Tyler Vigen, the statistician who brought us hilarious spurious correlations, did some work with words, too. He analysed several of the most popular novels from the early 1800s to today, focusing on elements like sentence length and punctuation.
“I chose these books because they were seven of the all-time best-selling novels (which sold more than 50 million copies) that were written in English … that were spaced in time periods,” Vigen told Business Insider via email.
Now, these books might not represent their respective time periods, but the data provides interesting insight nonetheless. Some of the charts exhibit clear trends, while others seem more random.
Sentence length appears to be declining over time. It’s also important to note the number of words and sentences in each book, shown in the chart below.
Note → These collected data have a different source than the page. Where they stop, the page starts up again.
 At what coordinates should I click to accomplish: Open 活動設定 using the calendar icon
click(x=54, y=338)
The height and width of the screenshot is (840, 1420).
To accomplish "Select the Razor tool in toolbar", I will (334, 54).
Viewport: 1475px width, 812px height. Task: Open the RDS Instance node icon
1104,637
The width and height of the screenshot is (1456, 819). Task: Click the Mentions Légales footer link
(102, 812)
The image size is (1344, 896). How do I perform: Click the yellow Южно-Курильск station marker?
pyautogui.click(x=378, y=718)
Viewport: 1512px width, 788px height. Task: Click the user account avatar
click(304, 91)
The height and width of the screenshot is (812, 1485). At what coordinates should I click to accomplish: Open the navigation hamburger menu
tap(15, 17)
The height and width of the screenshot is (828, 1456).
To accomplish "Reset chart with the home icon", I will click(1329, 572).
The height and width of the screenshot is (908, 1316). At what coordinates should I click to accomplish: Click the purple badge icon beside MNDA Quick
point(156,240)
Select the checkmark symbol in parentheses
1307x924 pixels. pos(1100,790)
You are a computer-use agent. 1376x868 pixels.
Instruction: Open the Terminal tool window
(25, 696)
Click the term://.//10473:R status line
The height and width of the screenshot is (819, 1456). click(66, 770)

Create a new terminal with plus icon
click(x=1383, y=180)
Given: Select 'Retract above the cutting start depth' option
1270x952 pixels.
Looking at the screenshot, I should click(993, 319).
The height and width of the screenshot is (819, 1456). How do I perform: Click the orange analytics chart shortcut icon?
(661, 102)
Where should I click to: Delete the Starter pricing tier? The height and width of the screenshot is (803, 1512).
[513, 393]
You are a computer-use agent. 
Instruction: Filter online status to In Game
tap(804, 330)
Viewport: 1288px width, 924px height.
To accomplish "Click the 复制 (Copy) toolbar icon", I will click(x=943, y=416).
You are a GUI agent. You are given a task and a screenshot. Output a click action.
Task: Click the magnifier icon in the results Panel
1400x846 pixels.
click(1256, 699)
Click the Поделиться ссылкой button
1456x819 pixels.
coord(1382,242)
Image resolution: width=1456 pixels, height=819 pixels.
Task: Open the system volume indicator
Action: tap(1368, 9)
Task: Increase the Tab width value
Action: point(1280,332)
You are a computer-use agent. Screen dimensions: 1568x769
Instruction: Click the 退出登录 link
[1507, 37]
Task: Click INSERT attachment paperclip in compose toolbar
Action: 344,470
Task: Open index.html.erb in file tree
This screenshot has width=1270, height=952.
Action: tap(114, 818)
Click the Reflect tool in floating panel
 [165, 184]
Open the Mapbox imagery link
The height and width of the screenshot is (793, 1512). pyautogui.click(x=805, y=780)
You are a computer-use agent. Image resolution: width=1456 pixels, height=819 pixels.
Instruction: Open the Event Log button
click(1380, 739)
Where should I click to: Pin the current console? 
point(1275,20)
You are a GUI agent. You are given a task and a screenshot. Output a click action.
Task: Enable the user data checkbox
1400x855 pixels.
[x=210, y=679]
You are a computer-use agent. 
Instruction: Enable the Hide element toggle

“Sense and Sensibility” and “Twilight” contain about the same number of words — 119,000. But Jane Austen wrote roughly half as many sentences as Stephanie Meyer — 5,179 compared to 12,386, respectively.
While this trend could relate to later authors, in comparison, writing for young audiences, it’s fair to say that Victorian England possessed a greater appreciation for paragraph-long sentences than we do today.
Here, “unique” means “different from every previously encountered word in the book,” according to Vigen.
“Twilight” included greater word variation than many other novels, including Austen’s work. But the most interesting relationship appears when you consider words used per unique word, shown in the chart below.
The lower the number in the last column, the more extensive the author’s vocabulary. In this case, Mark Twain takes the top spot. For every nine words he wrote, one of them had never appeared in the “The Adventures of Tom Sawyer Before” before.
Adjective frequency appears to be increasing over time.
The decline of the semicolon in writing is a clear trend.
“Sense and Sensibility” included 1,572 semicolons — one every 3.3 sentences on average. In a book of about the same number of words, Meyer used only 224 (one every 55.3 sentences).
Commas and other punctuation marks present less of a trend.